Introduction
Oral squamous cell carcinoma (OSCC) is one of the
most common types of malignant tumors in the world. Approximately
275,000 new cases of oral cancer occur each year, and OSCC accounts
for more than 90% of the diagnosed cases of oral cancer (1–4). Oral
cancer is the eighth leading cause of cancer-related mortality in
men. The causes of oral cancer are tobacco, alcohol and ultraviolet
light (5). Although conservative
treatments for oral cancer, including surgery, radiation, and
chemotherapy are well advanced, the 5-year survival rate remains at
<50% (6). Surgical resection,
radiotherapy and combination therapy with chemotherapy are typical
OSCC therapeutic methods (7).
Failure of treatment is often due to local and regional recurrence.

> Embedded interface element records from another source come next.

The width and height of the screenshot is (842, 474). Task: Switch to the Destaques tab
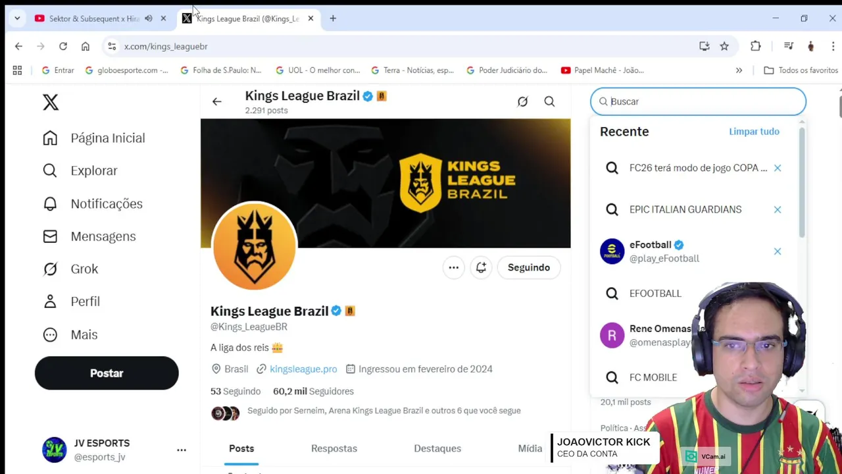tap(437, 448)
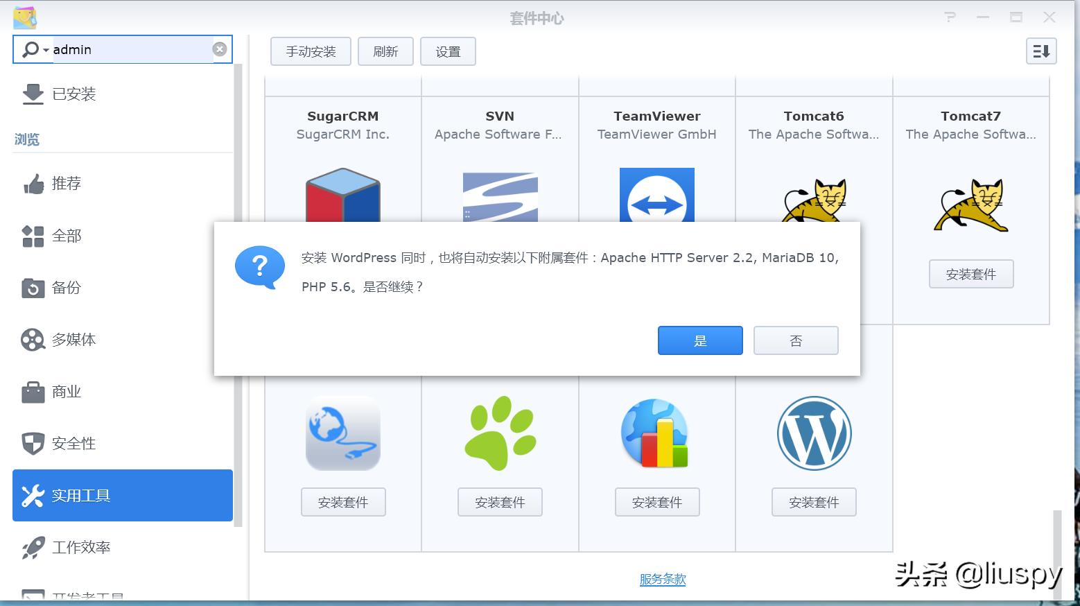Viewport: 1080px width, 606px height.
Task: Open the 服务条款 terms of service link
Action: pyautogui.click(x=663, y=579)
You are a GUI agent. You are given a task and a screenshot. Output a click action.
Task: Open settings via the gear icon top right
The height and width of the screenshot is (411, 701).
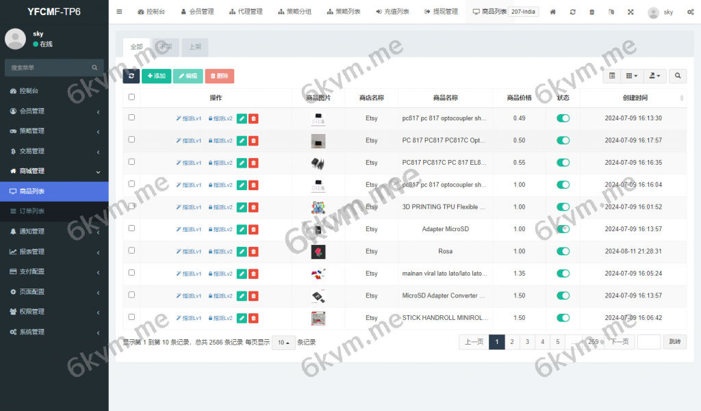692,12
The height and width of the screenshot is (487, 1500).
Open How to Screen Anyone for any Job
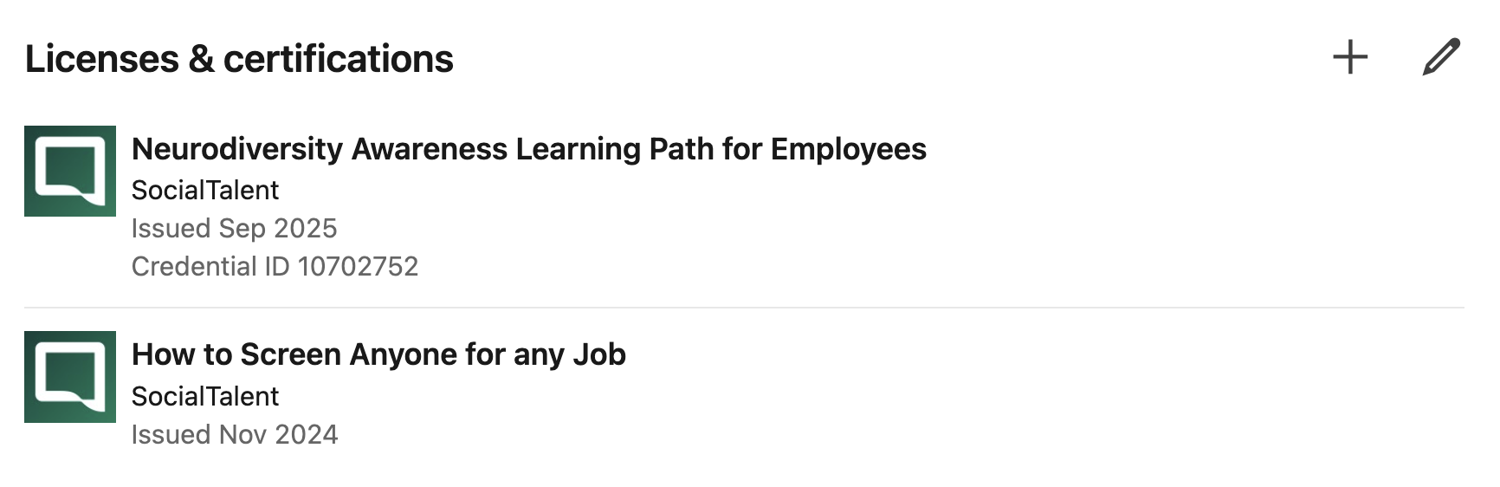(x=378, y=354)
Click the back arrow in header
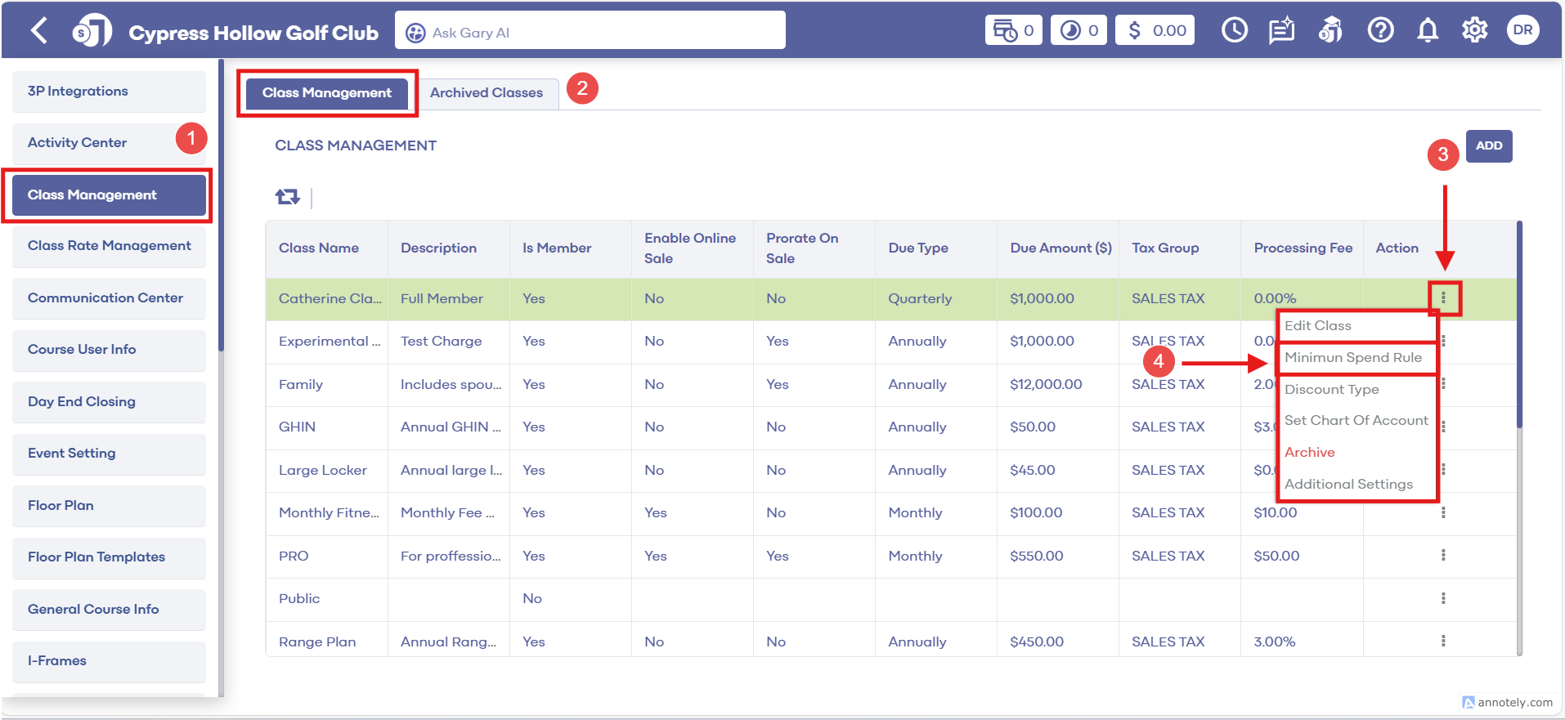 click(38, 31)
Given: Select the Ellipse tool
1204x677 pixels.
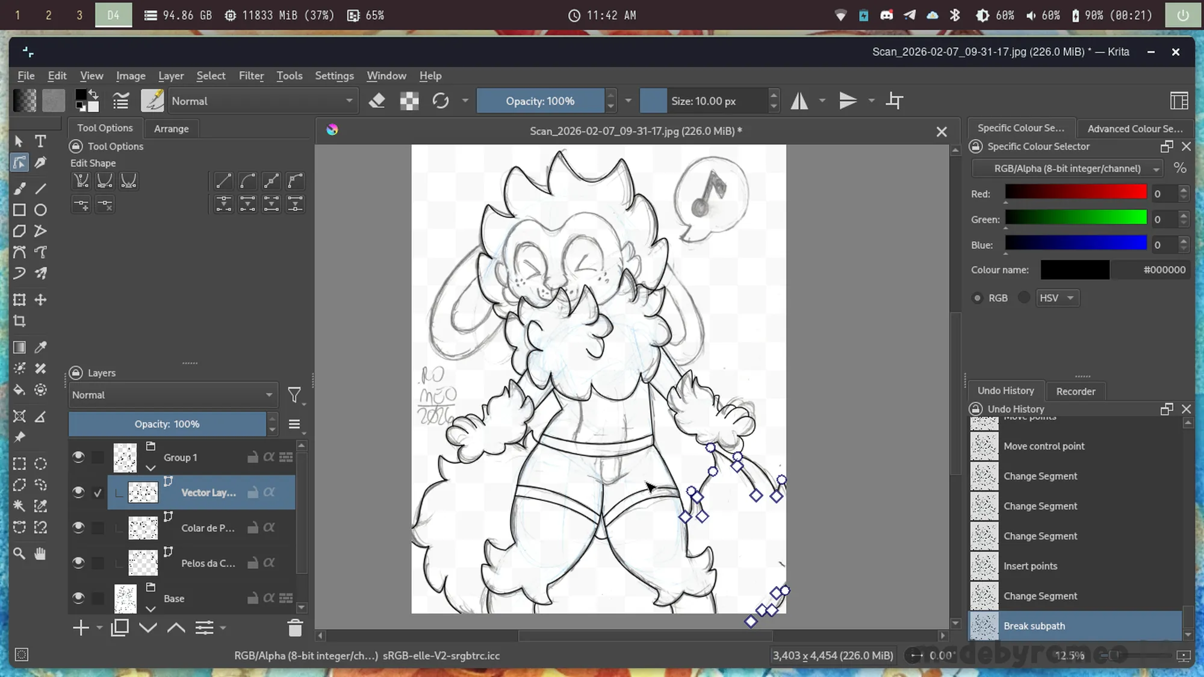Looking at the screenshot, I should click(x=40, y=210).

However, due to improvements in local disease control, treatment
failure of oral cancer occurs most frequently as metastasis
(8). Therefore, new anticancer
agents are urgently required to improve the therapeutic effect.
7,8-Dihydroxyflavone (7,8-DHF) is a flavonoid that
exerts beneficial pharmacological and biochemical activities.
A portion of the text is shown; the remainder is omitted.